* Tasks to carry out *
1. In the post about the ward quilt, what size were the fabric blocks the sisters wrote notes on?
2. Extend the post about the ward quilt, picking up after its final sentence.

* Document segment *
- Opening Delimiter -

About two months ago my Relief Society President asked me if I would make a quilt for a sister in our ward who is battling breast cancer. I had already made her a quilt but told her I would do it. I decided I would do animal prints so off to Hobby Lobby we went. We had it all planned that at our December Enrichment we would have the sisters write a little note on the 6" blocks of fabric and then we would put them all together. I brought all the materials to the meeting because I was assured that she wouldn't be there because she had just had chemo and wouldn't be feeling well enough. Well, that didn't work out as planned because she ended up making it to our meeting, so we had to go to plan B. Plan B was to hand the squares out and hope we got them back. After a month of reminding the sisters about their squares we finally started to get them trickling in. Then the Pres. decided she would like to give it to her on her birthday on Jan. 14. I have spent two weeks putting this quilt together and with the help of another sister in the ward we were able to give it to the Pres. to deliver it yesterday, her birthday. On Wed. Mindi and I were asked to take a meal in also. As we dropped the food off I went in to tell her "Hi" and she was sleeping. It was almost 7:00 p.m. and she didn't look like she was feeling that well. As we drove off I was just hoping and praying that I would never have to endure cancer and the treatments that are so absolutely hideous. I have side affects when I take antibiotics, I know just the treatment would make me so sick I would give up. I realized that we don't get to choose our trials. I have "kind of" survived the death of a grandchild, and I never thought that would be possible. I don't know what is in store for me. I'm not afraid to die because I know I have lots of family on the other side, I just don't want to suffer. It was a spiritual thing making this quilt. I was impressed by the kind words of love and encouragement each sister wrote. I felt the spirit as I was piecing them together and then sewing the quilt into a masterpiece. I was thankful Heavenly Father gave me the talent to even take on a project and trust that I would be able to get it done and it be acceptable to Him. We are asked to do hard things while on this earth. I'm not a big fan of "HARD" but if it helps me be more like the Savior then I guess I will just keep on trying to be the best I can be and struggle through the trials I am asked to endure.

- Closing Delimiter -

* Dataset entries *
- Opening Delimiter -

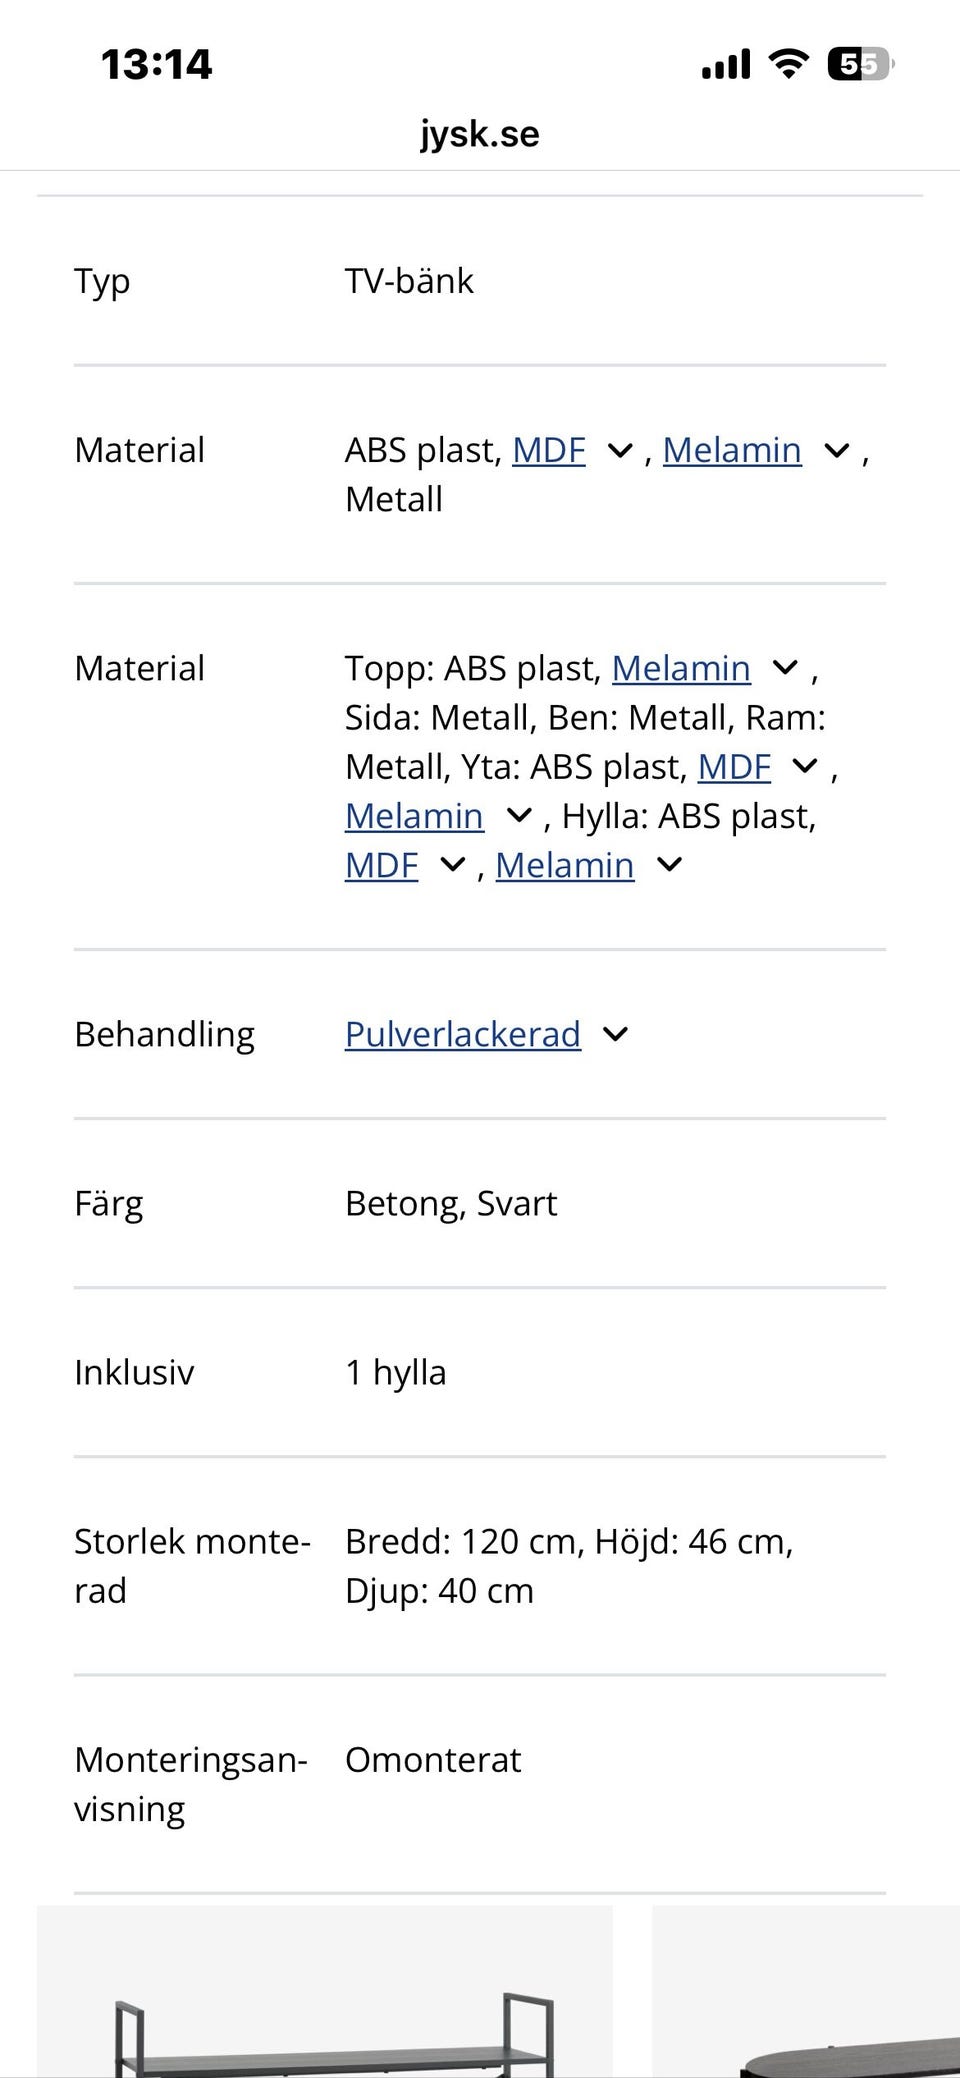The image size is (960, 2078).
Task: Expand chevron after Yta MDF link
Action: point(805,767)

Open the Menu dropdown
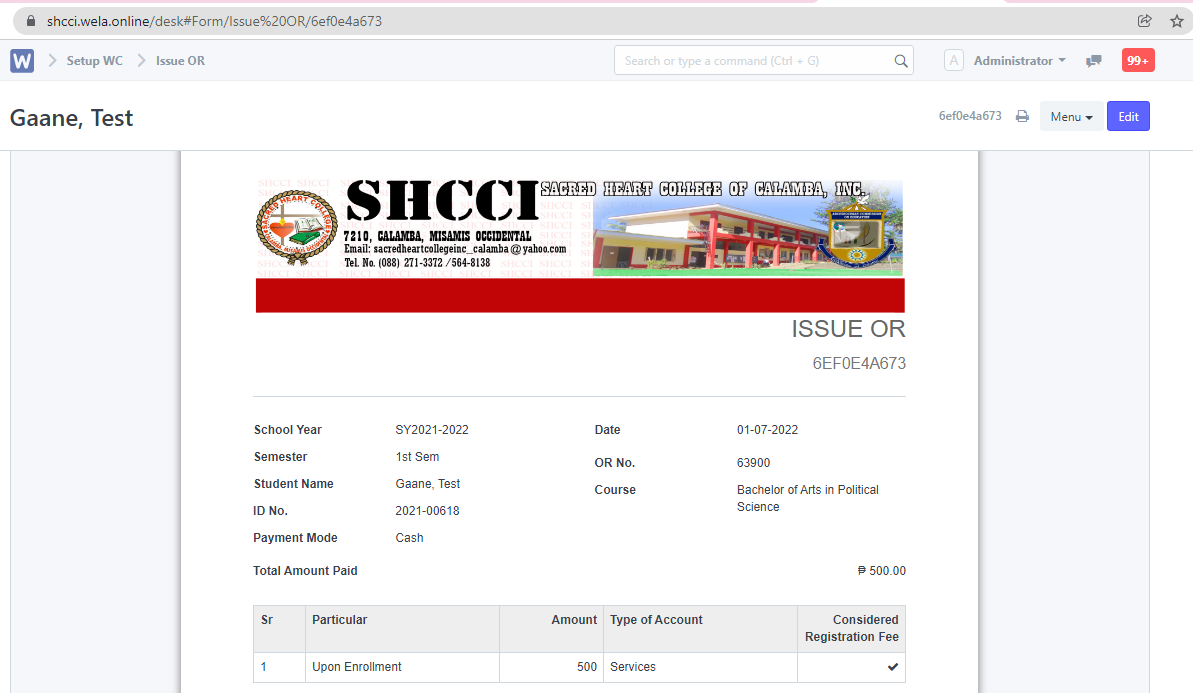click(x=1071, y=117)
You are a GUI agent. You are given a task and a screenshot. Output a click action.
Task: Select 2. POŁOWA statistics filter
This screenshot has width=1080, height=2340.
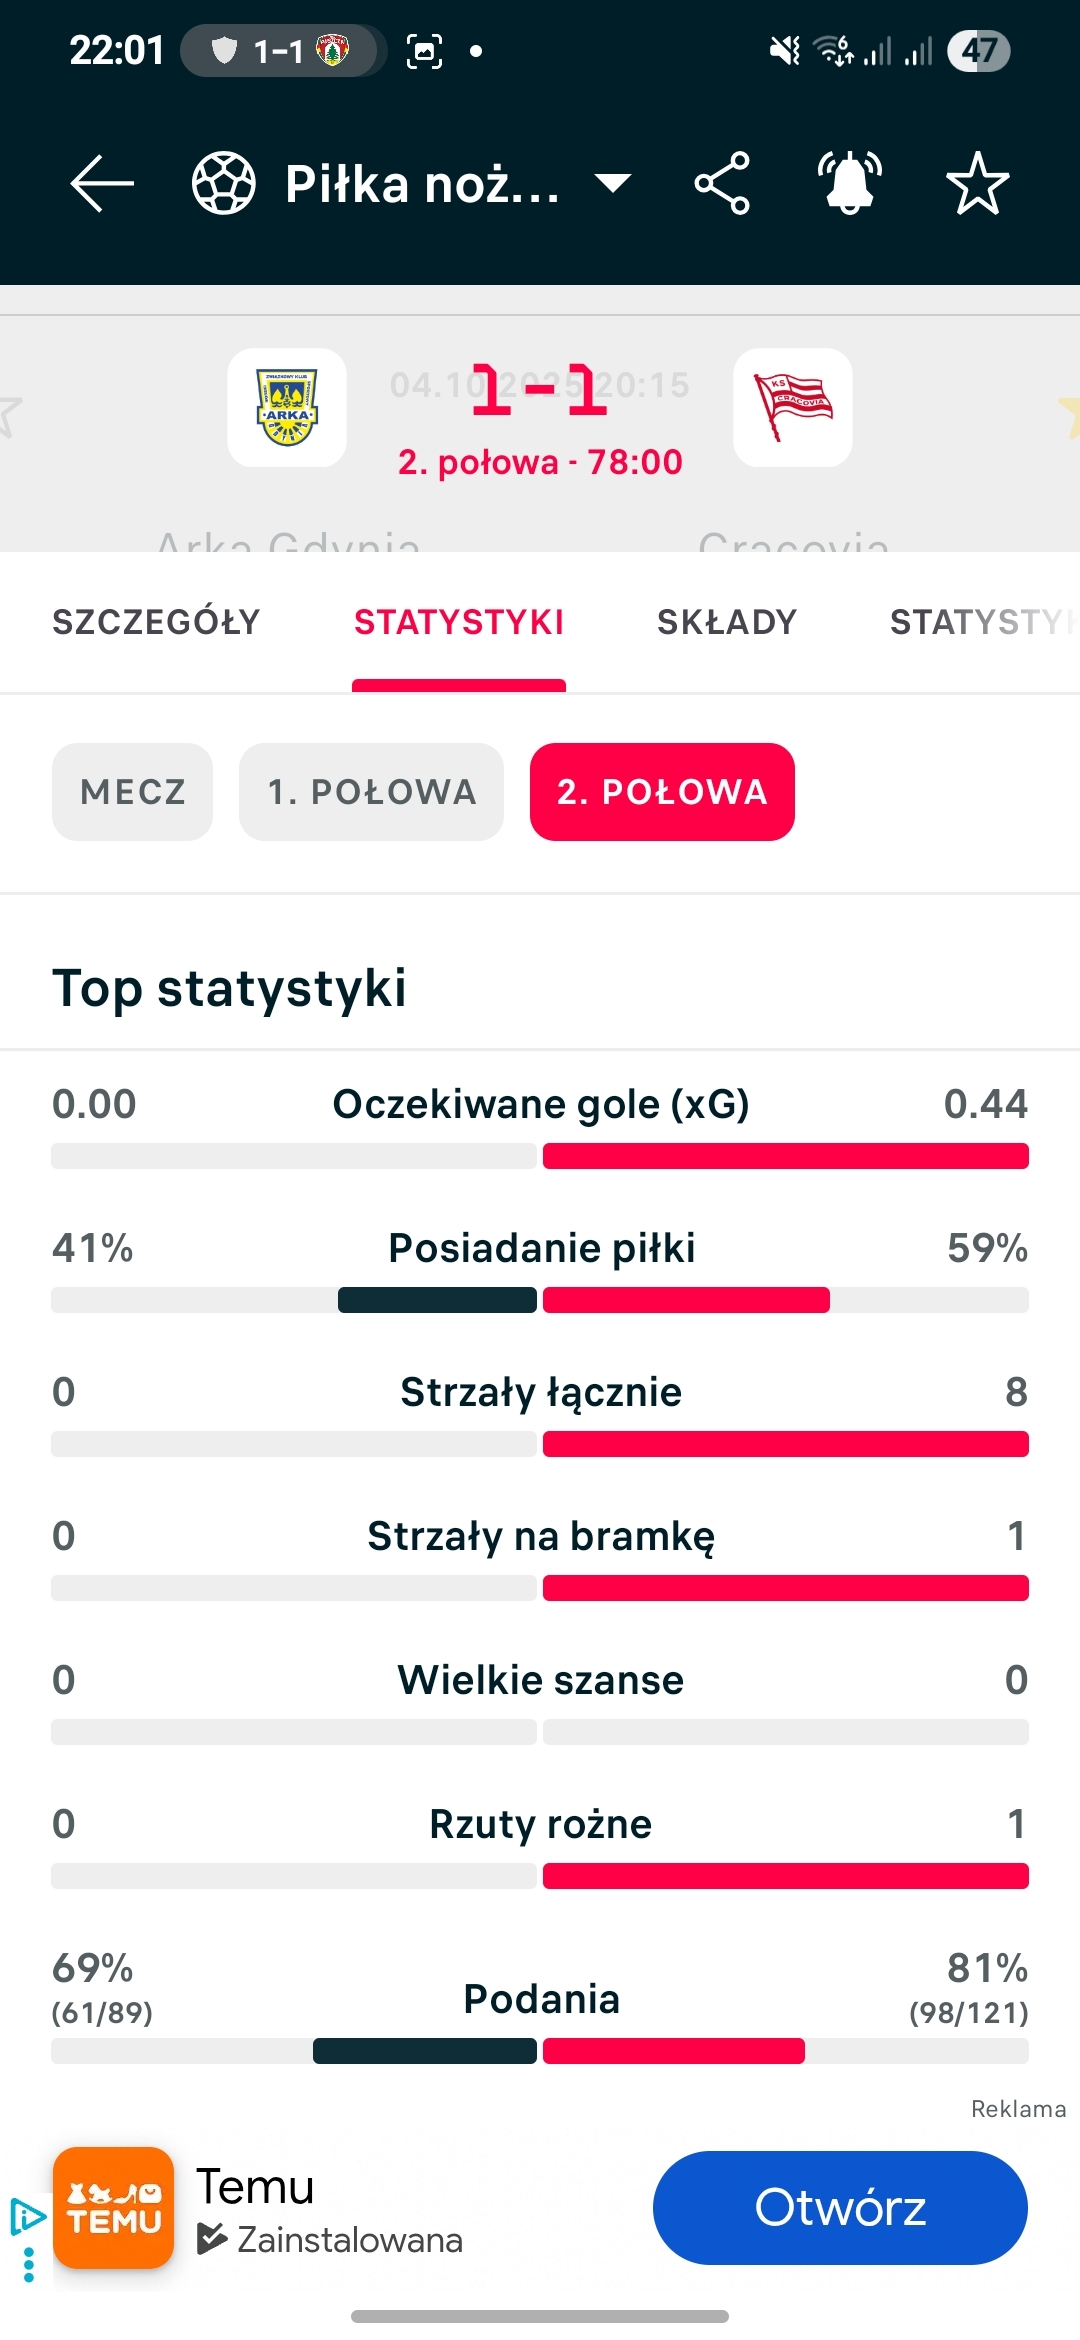click(662, 792)
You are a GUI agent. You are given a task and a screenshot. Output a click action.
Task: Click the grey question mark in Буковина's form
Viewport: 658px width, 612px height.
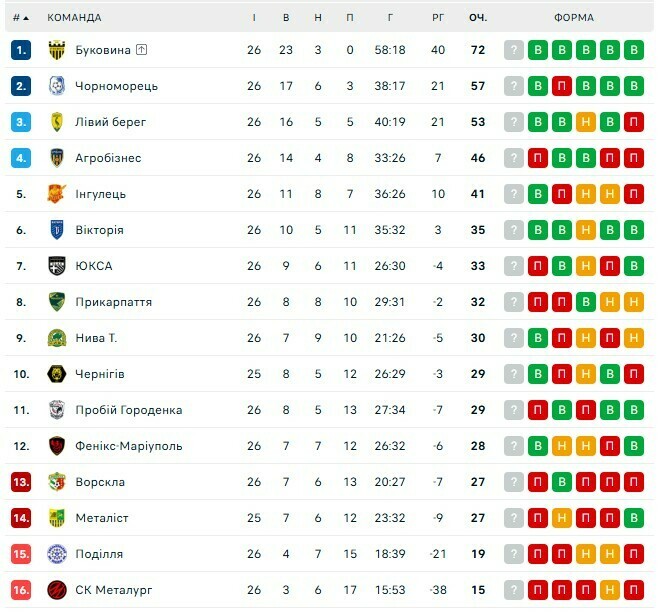coord(514,50)
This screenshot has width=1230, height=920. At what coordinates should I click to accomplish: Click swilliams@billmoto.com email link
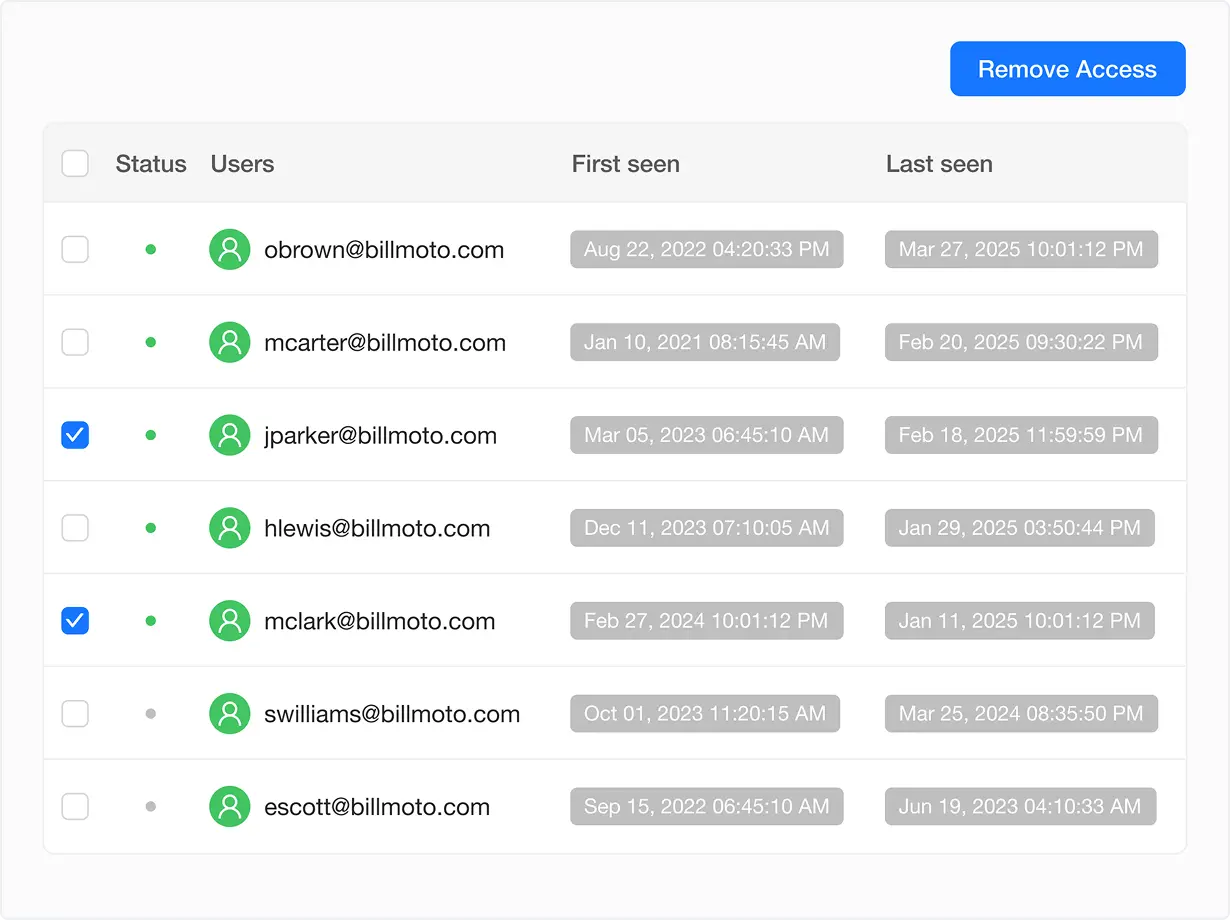[393, 713]
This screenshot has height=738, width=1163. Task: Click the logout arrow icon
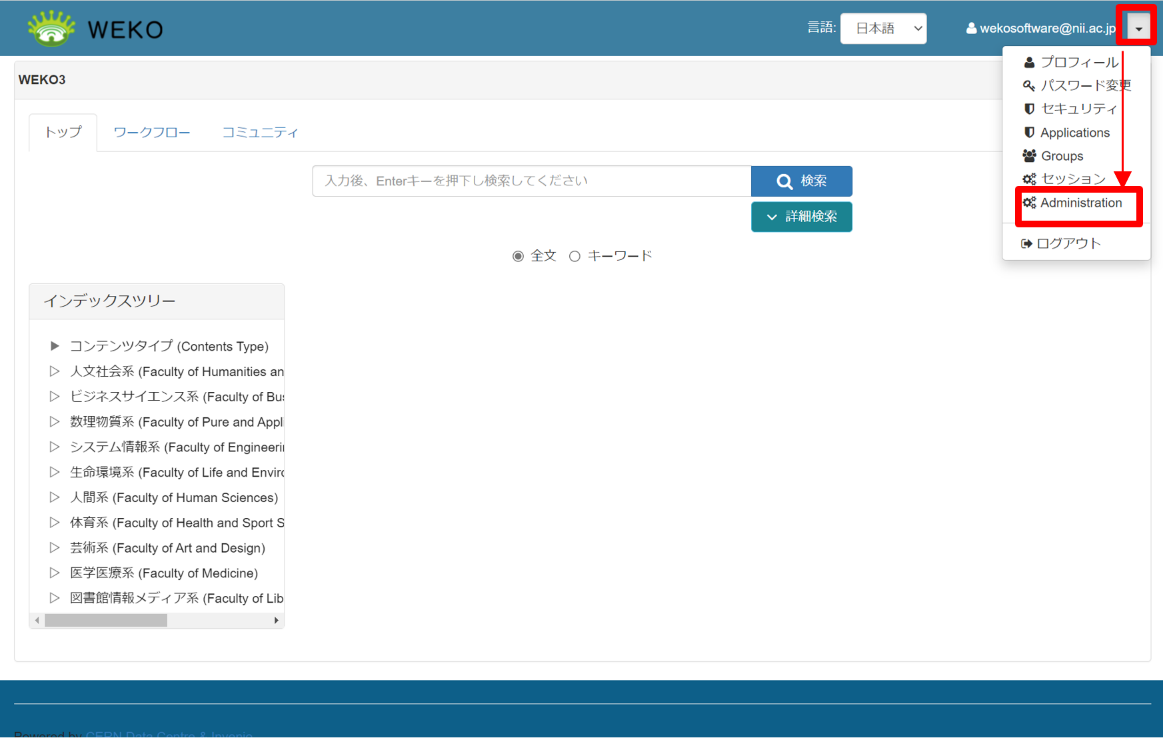[x=1026, y=244]
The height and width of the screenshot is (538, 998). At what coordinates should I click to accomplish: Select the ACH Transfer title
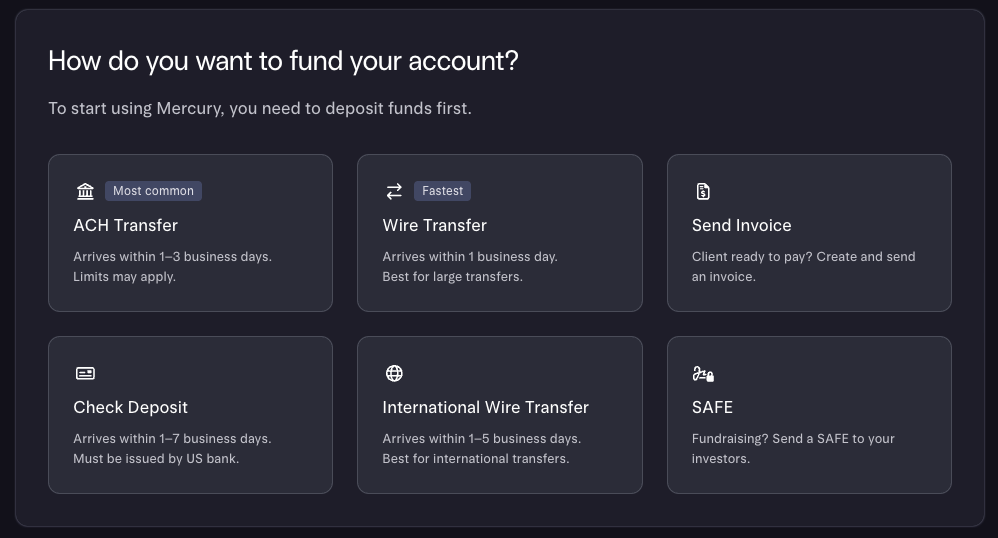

- Closing Delimiter -

* Solved problems *
1. 6" blocks

2.
5 comments:
The quilt looks beautiful! I've only seen it thru the blog, but I was so amazed at how amazing it looked. You definitely have a talent and I appreciate your willingness to serve.
Beautiful! Sorry I never made it during the Christmas break. I got sick that last week nd didn't go anywhere. My goal is to make it over there sometime soon.
YOu are so talented. I think it looks amazing. YOu will truly be blessed for this labor of love.
You make the best blankets.. My kids love the one you have made.
I don't know why the Lord has blessed me with YOU, but Teri I love you and am so grateful to you for both of the quilts you made for me. They are beautiful and I will never forget your labor of love.